Para coordenador-geral da plataforma, publicação de manuscritos em repositório antes da avaliação de pares está alinhada ao movimento global de ciência aberta (foto: Felipe Maeda / Agência FAPESP)
Para coordenador-geral da plataforma, publicação de manuscritos em repositório antes da avaliação de pares está alinhada ao movimento global de ciência aberta
Para coordenador-geral da plataforma, publicação de manuscritos em repositório antes da avaliação de pares está alinhada ao movimento global de ciência aberta
Para coordenador-geral da plataforma, publicação de manuscritos em repositório antes da avaliação de pares está alinhada ao movimento global de ciência aberta (foto: Felipe Maeda / Agência FAPESP)
Maria Fernanda Ziegler | Agência FAPESP – O Scientific Electronic Library Online (SciELO) – programa financiado pela FAPESP – adotará duas novas ações com o intuito de se alinhar ao movimento global de ciência aberta.
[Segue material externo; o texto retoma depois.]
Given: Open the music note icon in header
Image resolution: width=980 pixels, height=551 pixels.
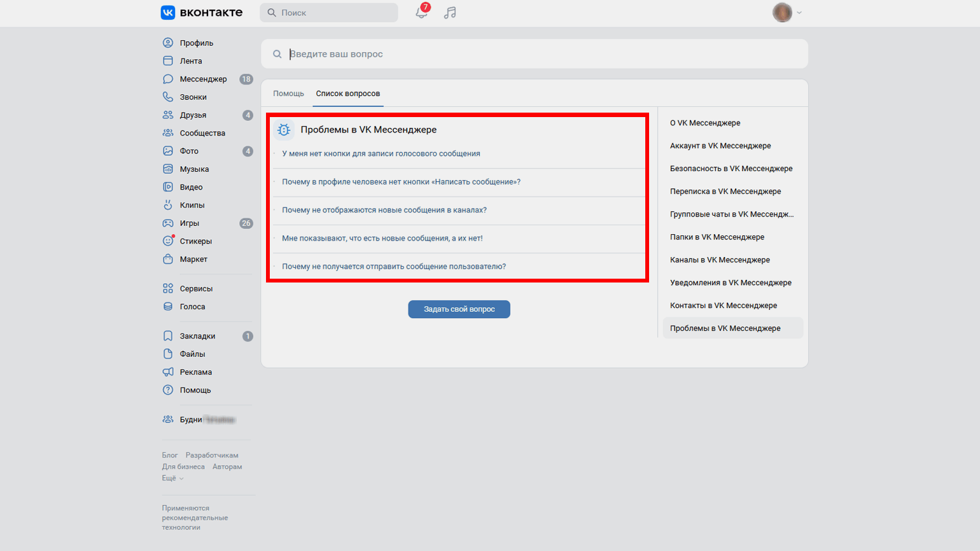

O primeiro é atingir a meta de 75% dos periódicos científicos que integram a plataforma serem editados em inglês, o que deve ocorrer em março de 2018. A segunda é adotar o chamado preprint, isto é, a publicação do manuscrito em um repositório que poderá receber comentários de outros pesquisadores, antes de o artigo ser submetido a periódicos científicos.
Os anúncios foram feitos durante a VII Reunião Anual da SciELO, realizada no auditório da FAPESP no dia 12 de dezembro. O evento contou com a presença de 145 editores dos 287 periódicos científicos que integram atualmente a plataforma.
“Isso consiste em um grande movimento de alinhamento com as boas práticas de comunicação da ciência aberta [que prevê que os artigos científicos e os dados que o embasaram estejam disponíveis para a comunidade científica], que tem como proposta um processo aberto, transparente e acessível. Vamos começar com o preprint em julho de 2018”, disse Abel Packer, coordenador-geral do SciELO.
Para que todo o processo de publicação de artigos científicos na plataforma seja aberto, transparente e acessível, também foi anunciada a parceria com o Center for Open Science (COS) – startup de tecnologia sem fins lucrativos que está desenvolvendo uma plataforma na qual cientistas podem realizar pesquisas de forma aberta.
A intenção é antecipar-se a uma tendência global entre as publicações científicas: aderir ao movimento ciência aberta. A Comunidade Europeia, por exemplo, terá todos os periódicos científicos em acesso aberto até 2020.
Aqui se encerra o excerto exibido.